The mechanical pianos called 'Handle pianos' that are so much used in and about London, come principally from Italy. According to particulars supplied by Messrs. Imhof & Mukle of Oxford Street, London, there are about 400 of these instruments in daily use in the metropolis, ranging in value from £16 to £100. Some are let upon hire by masters who charge from 8s. to 18s. a week for them; but in most instances they are the property of the Italians who take them about, the price having been paid by instalments. These instruments are strongly made, to stand hard work and weather; the felt hammers have leather coating, and there are three, and in the treble often four, strings to each note. The action is of the simplest kind, the pin of the barrel pressing down a crank, which gives the blow; a spring causing the immediate return of the hammer. There are no dampers excepting in a few instances in the lowest bass notes, and no attempt to regulate the pinning of the barrel to produce louder or softer notes. Messrs. Imhof & Mukle make superior mechanical pianos with chromatic scale; the perambulating 'handle-pianos' having at best a diatonic scale, with one or two accidentals.
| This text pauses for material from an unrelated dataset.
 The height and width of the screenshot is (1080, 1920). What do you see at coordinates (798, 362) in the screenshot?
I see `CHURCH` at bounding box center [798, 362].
PIANO-VIOLIN (Fr. Violin Quatuor; Germ. Geigenwerk). Schroeter, the German claimant to the invention of the pianoforte, refers in an autobiographical sketch[1] to a 'Geigenwerk,' that is fiddle-work, from Nuremberg, which partly solved the problem of a keyed instrument capable of more expression than the clavichord; but the trouble of working

  1. See Dr. Oscar Paul's 'Geschichte des Claviers,' Leipzig, 1808.